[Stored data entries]
━━━━━━━━━━━━━━━━━━━━
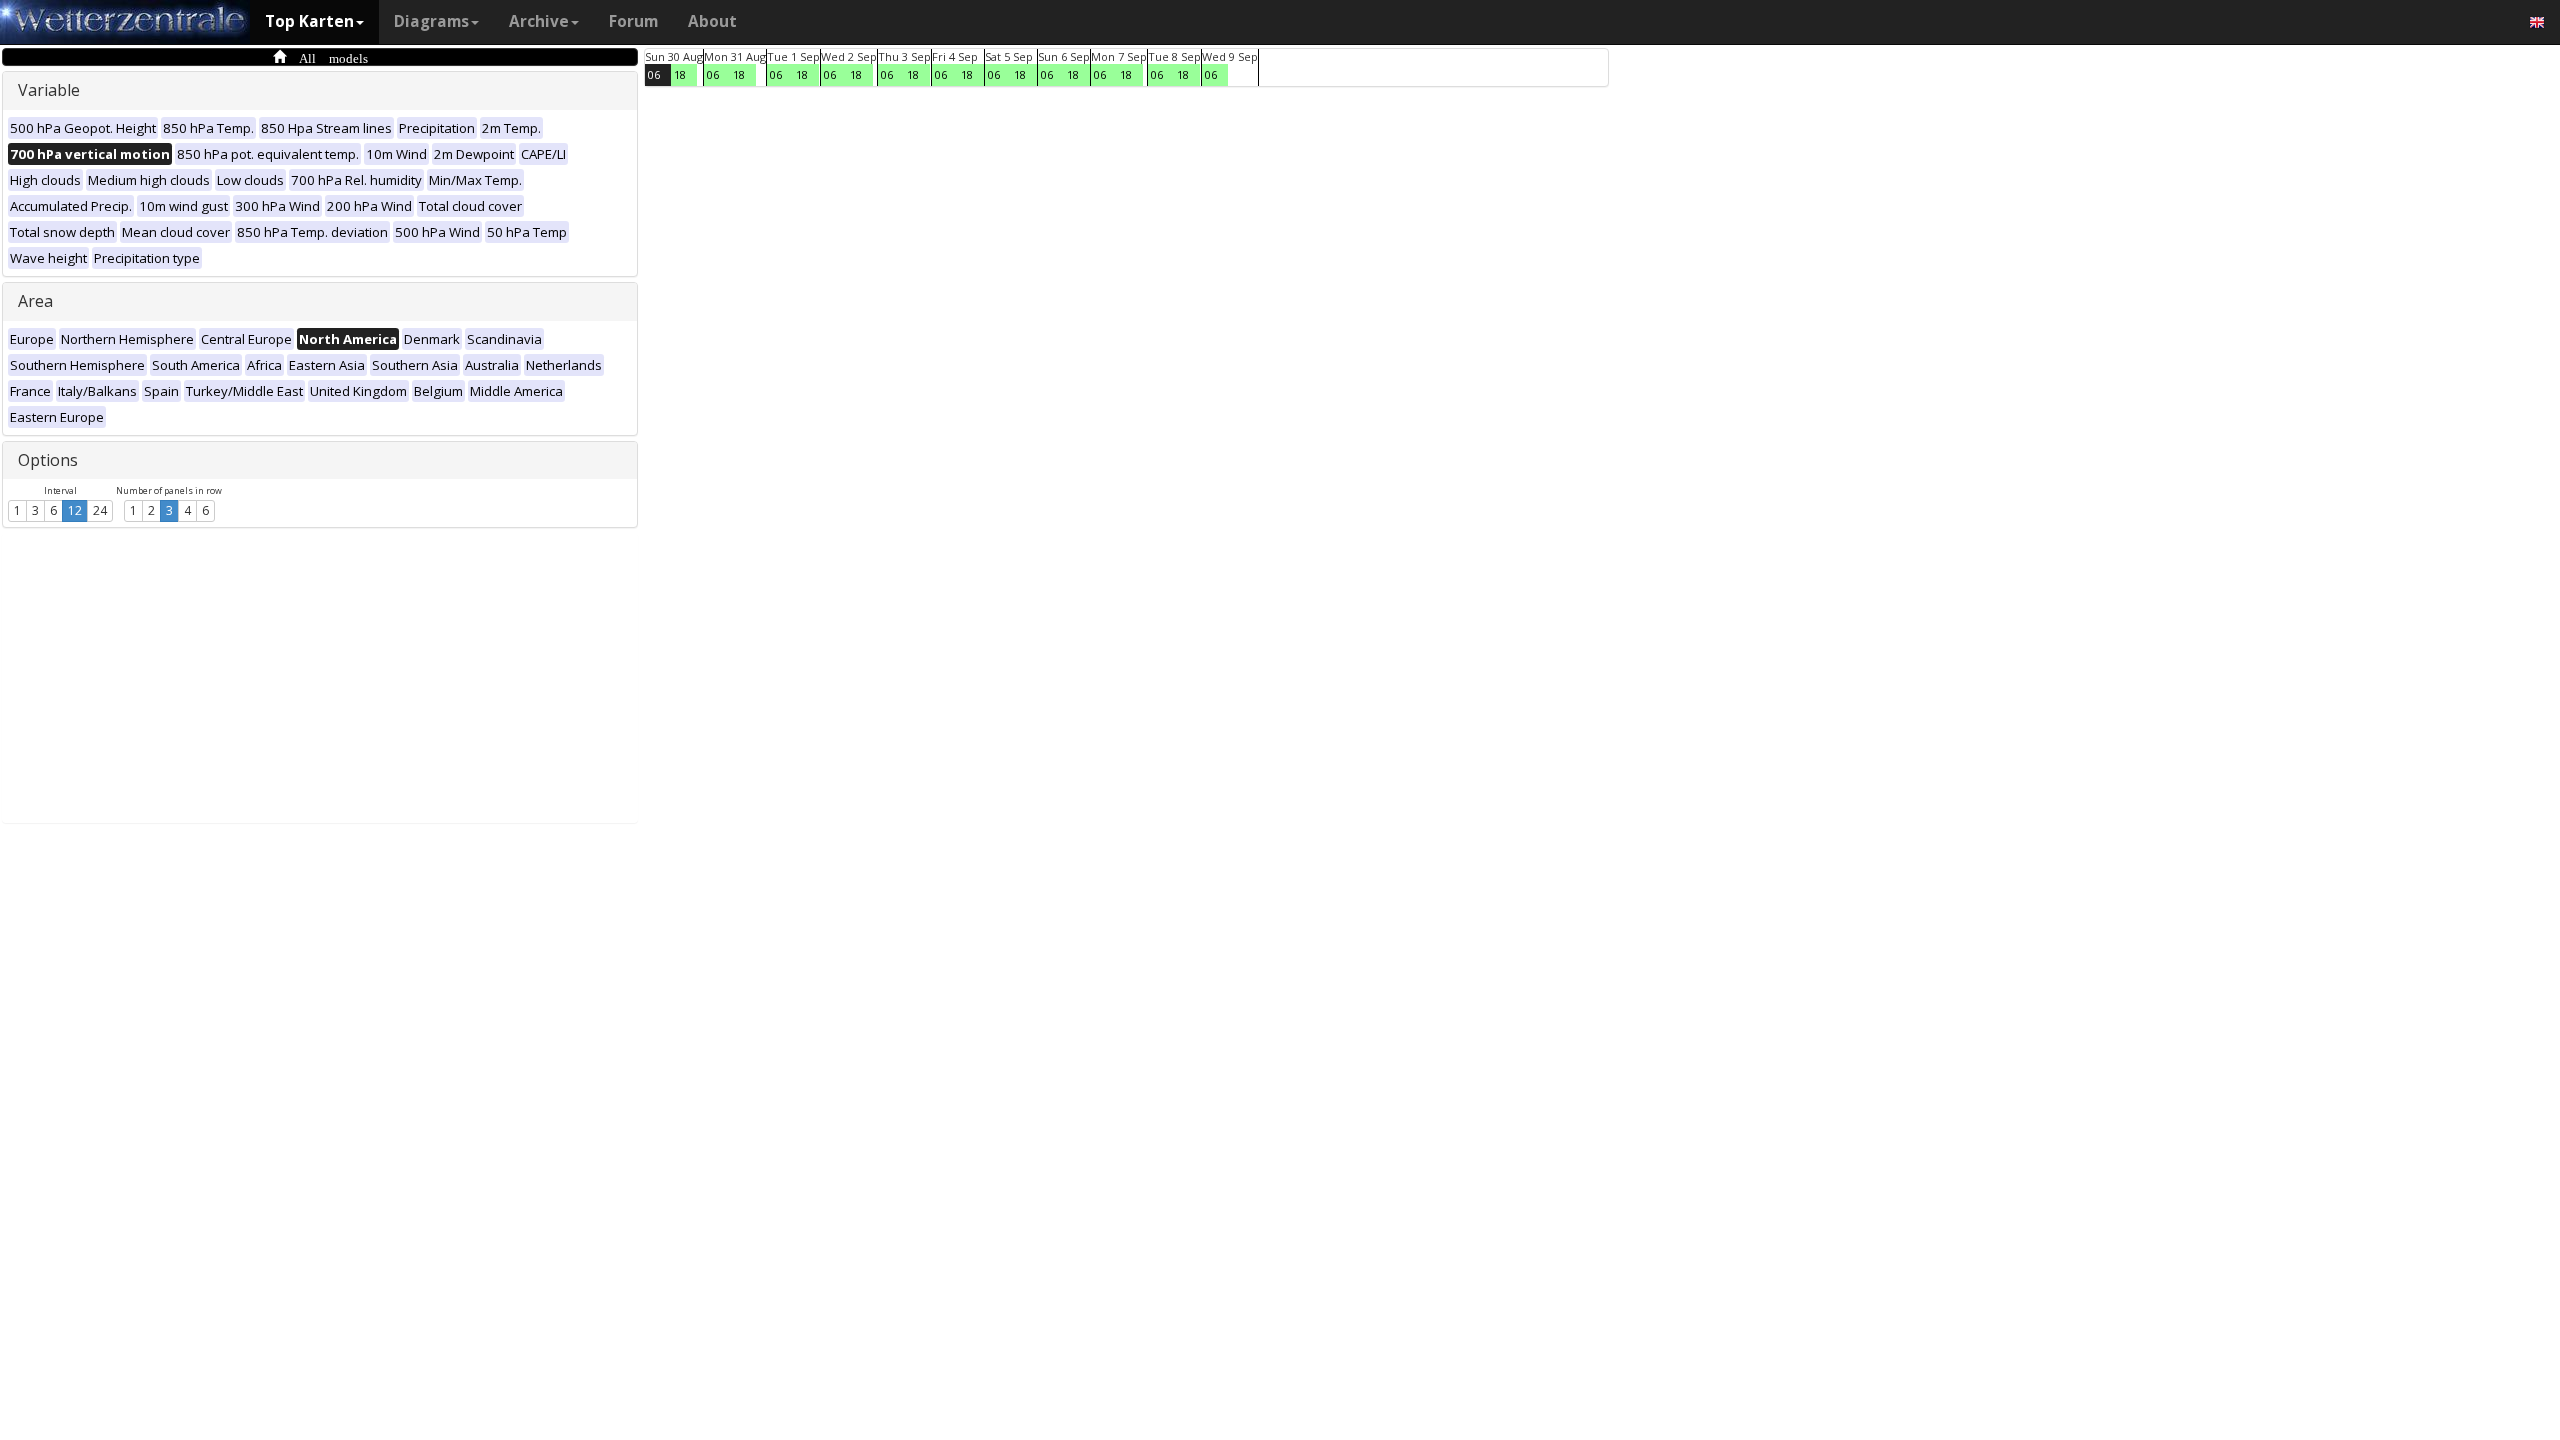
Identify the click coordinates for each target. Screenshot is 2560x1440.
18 (680, 74)
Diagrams (431, 21)
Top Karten (309, 21)
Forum (633, 21)
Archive (539, 21)
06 (654, 74)
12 (75, 510)
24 (100, 510)
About (712, 21)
━━━━━━━━━━━━━━━━━━━━
Goal of the exercise ▸ A word-for-word transcript of the entries above is needed, with pictures removed.

Task answer ▸
Identify the click coordinates for each target. Screenshot is 2560x1440.
18 (680, 74)
Diagrams (431, 21)
Top Karten (309, 21)
Forum (633, 21)
Archive (539, 21)
06 (654, 74)
12 (75, 510)
24 (100, 510)
About (712, 21)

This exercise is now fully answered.